**Problem requirements**: Swap "Viewport" for "Window" in the rows, starting with the first row and ending with the line that contains "Click the Reset", and give those lines back with nothing else changed.
"""
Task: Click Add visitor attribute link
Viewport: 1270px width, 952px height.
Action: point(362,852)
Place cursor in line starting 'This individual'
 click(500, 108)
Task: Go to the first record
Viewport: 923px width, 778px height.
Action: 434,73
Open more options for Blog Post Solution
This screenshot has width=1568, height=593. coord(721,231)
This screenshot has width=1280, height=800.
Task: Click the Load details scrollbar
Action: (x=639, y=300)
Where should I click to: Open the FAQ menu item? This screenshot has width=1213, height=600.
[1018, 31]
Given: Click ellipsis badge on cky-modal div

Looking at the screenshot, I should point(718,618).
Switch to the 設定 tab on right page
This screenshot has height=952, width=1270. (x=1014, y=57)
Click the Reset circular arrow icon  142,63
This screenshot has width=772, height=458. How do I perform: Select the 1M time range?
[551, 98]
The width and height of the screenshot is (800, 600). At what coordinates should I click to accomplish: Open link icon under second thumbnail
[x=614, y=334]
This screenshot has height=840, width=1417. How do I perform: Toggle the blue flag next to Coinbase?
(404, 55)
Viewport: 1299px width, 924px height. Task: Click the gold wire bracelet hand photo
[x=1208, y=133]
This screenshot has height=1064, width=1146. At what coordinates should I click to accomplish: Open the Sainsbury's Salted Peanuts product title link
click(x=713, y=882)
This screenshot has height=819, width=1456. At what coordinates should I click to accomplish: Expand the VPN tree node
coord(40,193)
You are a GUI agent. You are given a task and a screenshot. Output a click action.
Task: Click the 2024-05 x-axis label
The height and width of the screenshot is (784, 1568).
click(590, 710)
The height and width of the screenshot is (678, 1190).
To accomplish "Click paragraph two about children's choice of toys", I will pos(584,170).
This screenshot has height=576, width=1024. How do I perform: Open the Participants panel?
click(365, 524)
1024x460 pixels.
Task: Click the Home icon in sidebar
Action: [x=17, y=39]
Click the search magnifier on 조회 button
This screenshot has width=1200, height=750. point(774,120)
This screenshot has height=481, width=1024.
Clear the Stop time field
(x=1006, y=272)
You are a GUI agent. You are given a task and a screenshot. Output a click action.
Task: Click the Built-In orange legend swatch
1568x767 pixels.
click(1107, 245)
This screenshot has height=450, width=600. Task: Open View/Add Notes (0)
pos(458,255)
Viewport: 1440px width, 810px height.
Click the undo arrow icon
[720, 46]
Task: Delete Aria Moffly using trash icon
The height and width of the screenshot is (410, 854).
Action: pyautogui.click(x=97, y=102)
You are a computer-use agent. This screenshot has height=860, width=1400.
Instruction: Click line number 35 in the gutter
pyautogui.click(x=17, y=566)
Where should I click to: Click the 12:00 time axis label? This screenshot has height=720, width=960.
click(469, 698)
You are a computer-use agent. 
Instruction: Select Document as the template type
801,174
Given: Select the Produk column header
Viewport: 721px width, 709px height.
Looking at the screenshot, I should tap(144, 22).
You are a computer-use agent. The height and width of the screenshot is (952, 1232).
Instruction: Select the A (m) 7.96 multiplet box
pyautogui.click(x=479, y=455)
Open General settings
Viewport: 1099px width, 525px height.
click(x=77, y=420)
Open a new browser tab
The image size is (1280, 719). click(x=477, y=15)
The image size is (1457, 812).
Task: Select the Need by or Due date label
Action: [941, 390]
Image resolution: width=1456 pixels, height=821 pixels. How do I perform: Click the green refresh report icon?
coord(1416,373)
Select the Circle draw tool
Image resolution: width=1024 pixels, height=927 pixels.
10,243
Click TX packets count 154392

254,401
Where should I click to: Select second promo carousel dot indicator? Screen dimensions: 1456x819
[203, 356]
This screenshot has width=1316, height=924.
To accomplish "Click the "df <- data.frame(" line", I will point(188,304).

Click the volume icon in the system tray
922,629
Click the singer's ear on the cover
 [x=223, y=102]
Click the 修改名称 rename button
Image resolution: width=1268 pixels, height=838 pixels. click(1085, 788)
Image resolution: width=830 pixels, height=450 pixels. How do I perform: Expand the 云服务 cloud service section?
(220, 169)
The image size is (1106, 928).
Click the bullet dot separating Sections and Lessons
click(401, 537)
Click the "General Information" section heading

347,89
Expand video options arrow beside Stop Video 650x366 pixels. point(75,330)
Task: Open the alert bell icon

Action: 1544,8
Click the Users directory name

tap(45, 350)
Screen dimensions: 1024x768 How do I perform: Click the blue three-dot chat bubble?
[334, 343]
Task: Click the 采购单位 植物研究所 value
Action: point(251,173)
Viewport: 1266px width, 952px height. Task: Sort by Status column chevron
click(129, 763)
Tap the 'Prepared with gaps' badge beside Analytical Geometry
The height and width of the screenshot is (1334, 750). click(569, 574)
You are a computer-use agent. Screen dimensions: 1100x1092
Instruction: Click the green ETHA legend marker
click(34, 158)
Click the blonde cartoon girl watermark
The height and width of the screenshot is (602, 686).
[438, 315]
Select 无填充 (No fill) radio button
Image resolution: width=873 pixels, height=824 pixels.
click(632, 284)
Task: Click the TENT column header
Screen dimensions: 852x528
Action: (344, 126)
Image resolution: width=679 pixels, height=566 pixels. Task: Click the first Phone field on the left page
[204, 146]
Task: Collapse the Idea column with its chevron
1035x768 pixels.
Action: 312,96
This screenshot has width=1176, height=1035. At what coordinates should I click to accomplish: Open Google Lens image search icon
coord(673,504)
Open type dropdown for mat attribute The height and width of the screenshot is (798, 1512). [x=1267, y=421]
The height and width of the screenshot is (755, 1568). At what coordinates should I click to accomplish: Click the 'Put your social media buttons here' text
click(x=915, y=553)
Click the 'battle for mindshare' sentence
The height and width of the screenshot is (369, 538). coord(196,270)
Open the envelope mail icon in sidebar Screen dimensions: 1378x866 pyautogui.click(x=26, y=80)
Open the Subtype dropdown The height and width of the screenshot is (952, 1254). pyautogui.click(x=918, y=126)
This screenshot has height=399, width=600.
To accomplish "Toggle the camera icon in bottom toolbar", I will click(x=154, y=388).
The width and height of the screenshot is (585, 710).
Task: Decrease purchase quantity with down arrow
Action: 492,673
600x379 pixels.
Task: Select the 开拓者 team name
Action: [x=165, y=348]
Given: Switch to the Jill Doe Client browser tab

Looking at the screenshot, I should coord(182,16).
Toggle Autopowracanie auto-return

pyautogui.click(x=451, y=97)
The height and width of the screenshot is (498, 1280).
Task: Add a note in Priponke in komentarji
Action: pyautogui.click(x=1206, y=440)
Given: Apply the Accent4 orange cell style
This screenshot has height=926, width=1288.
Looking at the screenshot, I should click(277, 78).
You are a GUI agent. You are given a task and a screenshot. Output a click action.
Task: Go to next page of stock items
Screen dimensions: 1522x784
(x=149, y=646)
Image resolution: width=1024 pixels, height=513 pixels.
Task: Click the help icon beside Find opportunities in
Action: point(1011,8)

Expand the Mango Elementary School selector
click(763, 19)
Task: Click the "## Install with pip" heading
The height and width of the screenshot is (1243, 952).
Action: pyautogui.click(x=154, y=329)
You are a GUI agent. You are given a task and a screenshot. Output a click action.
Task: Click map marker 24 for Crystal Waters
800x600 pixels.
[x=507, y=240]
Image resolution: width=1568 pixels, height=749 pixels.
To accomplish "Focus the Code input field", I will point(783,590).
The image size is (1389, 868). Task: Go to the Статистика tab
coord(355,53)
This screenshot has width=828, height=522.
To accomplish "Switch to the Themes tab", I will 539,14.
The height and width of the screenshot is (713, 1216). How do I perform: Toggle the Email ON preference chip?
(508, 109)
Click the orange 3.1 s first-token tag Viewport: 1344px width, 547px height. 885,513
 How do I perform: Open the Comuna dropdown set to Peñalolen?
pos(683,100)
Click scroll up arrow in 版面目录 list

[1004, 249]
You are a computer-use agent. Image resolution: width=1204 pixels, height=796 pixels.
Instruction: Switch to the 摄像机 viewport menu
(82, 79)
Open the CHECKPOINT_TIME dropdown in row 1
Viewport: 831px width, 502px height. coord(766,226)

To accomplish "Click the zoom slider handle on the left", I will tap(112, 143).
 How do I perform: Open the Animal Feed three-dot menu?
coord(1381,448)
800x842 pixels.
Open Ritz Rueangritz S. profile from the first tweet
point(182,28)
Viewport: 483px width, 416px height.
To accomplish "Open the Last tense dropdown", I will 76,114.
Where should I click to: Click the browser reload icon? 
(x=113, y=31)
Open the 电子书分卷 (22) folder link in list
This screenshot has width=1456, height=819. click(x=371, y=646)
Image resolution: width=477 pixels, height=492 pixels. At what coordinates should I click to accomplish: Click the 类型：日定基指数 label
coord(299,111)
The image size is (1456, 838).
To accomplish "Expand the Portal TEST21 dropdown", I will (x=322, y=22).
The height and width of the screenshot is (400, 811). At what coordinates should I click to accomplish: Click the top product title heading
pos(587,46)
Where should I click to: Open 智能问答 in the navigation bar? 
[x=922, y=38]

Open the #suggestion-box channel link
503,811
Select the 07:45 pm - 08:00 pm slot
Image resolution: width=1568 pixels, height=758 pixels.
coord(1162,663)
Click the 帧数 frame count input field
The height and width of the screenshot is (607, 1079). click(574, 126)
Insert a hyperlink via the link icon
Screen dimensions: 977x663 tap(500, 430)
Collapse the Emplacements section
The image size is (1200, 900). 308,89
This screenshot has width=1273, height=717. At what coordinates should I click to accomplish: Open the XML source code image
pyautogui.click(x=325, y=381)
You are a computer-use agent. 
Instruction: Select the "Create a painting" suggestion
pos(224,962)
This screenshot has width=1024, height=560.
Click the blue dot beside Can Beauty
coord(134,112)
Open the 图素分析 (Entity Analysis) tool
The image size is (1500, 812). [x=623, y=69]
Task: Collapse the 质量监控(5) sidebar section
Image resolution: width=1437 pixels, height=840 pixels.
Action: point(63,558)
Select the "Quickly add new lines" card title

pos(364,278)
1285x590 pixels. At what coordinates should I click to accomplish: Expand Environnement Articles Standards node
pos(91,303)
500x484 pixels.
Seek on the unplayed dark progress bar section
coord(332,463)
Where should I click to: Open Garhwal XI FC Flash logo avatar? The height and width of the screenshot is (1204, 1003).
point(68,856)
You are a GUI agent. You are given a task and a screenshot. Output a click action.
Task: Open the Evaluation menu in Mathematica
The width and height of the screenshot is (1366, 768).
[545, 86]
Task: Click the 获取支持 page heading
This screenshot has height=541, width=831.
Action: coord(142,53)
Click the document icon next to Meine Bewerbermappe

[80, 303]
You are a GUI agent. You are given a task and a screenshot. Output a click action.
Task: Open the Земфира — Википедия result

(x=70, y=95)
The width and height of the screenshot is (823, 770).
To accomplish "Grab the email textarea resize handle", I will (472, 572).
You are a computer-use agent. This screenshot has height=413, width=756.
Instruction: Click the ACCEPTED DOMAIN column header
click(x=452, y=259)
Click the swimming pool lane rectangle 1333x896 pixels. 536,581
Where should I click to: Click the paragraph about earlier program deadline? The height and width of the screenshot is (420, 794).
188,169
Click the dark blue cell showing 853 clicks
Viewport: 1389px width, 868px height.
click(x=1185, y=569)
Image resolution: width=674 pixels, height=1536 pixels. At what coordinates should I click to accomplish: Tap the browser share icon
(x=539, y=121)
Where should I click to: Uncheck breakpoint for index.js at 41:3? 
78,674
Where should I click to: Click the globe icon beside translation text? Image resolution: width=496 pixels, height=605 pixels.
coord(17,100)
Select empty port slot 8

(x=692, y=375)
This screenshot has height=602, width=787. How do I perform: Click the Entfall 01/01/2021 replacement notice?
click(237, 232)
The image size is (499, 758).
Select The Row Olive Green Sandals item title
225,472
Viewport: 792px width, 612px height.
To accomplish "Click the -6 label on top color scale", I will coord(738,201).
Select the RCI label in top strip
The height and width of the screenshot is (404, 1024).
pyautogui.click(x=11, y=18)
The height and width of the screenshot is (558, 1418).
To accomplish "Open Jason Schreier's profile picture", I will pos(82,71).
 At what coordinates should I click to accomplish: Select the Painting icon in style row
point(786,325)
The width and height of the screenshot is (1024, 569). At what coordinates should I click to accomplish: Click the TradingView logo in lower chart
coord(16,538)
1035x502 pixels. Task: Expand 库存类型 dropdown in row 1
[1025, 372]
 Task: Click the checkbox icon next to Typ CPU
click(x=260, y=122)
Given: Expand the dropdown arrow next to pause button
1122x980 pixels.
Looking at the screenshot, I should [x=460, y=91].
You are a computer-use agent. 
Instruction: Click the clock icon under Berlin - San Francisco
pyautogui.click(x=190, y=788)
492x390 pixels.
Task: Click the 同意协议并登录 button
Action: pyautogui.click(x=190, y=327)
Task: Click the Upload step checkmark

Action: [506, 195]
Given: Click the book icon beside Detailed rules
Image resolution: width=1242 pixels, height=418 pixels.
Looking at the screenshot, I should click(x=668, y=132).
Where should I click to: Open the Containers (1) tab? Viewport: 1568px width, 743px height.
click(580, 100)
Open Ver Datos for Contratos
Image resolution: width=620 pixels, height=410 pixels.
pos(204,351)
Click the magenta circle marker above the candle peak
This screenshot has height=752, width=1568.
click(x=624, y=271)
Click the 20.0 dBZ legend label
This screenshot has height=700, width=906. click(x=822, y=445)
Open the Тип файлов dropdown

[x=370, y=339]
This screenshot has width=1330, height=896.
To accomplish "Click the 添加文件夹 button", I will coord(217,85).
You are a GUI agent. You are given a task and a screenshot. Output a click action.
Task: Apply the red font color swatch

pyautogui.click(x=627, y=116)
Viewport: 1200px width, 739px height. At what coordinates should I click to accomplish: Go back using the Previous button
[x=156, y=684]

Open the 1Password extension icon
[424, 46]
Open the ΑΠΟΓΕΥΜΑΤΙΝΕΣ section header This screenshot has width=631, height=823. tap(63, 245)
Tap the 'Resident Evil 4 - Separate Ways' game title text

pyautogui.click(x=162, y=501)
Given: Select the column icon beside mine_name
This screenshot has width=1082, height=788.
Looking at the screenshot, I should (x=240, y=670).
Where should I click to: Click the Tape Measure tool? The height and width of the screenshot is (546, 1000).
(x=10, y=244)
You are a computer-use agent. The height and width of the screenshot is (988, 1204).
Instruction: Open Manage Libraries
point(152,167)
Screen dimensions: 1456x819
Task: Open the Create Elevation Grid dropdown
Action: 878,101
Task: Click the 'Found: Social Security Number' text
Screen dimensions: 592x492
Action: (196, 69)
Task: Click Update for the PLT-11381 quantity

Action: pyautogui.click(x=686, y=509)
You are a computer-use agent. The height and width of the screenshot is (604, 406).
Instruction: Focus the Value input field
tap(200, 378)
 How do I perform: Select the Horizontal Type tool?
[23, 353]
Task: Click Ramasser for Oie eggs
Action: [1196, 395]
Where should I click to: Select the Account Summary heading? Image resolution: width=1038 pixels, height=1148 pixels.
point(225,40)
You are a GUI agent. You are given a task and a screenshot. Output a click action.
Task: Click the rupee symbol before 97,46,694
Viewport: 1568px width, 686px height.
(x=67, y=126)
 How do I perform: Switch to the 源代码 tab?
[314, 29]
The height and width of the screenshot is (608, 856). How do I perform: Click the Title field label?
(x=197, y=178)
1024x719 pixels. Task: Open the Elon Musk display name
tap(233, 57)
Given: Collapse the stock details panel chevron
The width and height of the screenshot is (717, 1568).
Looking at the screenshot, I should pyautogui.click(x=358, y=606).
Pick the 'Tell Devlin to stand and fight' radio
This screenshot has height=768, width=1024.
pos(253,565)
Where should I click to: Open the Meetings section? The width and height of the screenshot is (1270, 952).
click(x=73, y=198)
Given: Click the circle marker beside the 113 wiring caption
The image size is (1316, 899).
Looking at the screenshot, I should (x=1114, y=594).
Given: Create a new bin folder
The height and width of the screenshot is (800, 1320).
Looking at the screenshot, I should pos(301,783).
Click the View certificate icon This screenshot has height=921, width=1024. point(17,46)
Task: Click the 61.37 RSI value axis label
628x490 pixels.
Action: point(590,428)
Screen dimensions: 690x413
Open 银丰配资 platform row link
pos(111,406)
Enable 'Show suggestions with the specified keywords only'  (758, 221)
"""
**Task result**:
Task: Click Add visitor attribute link
Window: 1270px width, 952px height.
Action: point(362,852)
Place cursor in line starting 'This individual'
 click(500, 108)
Task: Go to the first record
Window: 923px width, 778px height.
Action: 434,73
Open more options for Blog Post Solution
This screenshot has width=1568, height=593. coord(721,231)
This screenshot has width=1280, height=800.
Task: Click the Load details scrollbar
Action: (x=639, y=300)
Where should I click to: Open the FAQ menu item? This screenshot has width=1213, height=600.
[1018, 31]
Given: Click ellipsis badge on cky-modal div

Looking at the screenshot, I should point(718,618).
Switch to the 設定 tab on right page
This screenshot has height=952, width=1270. (x=1014, y=57)
Click the Reset circular arrow icon  142,63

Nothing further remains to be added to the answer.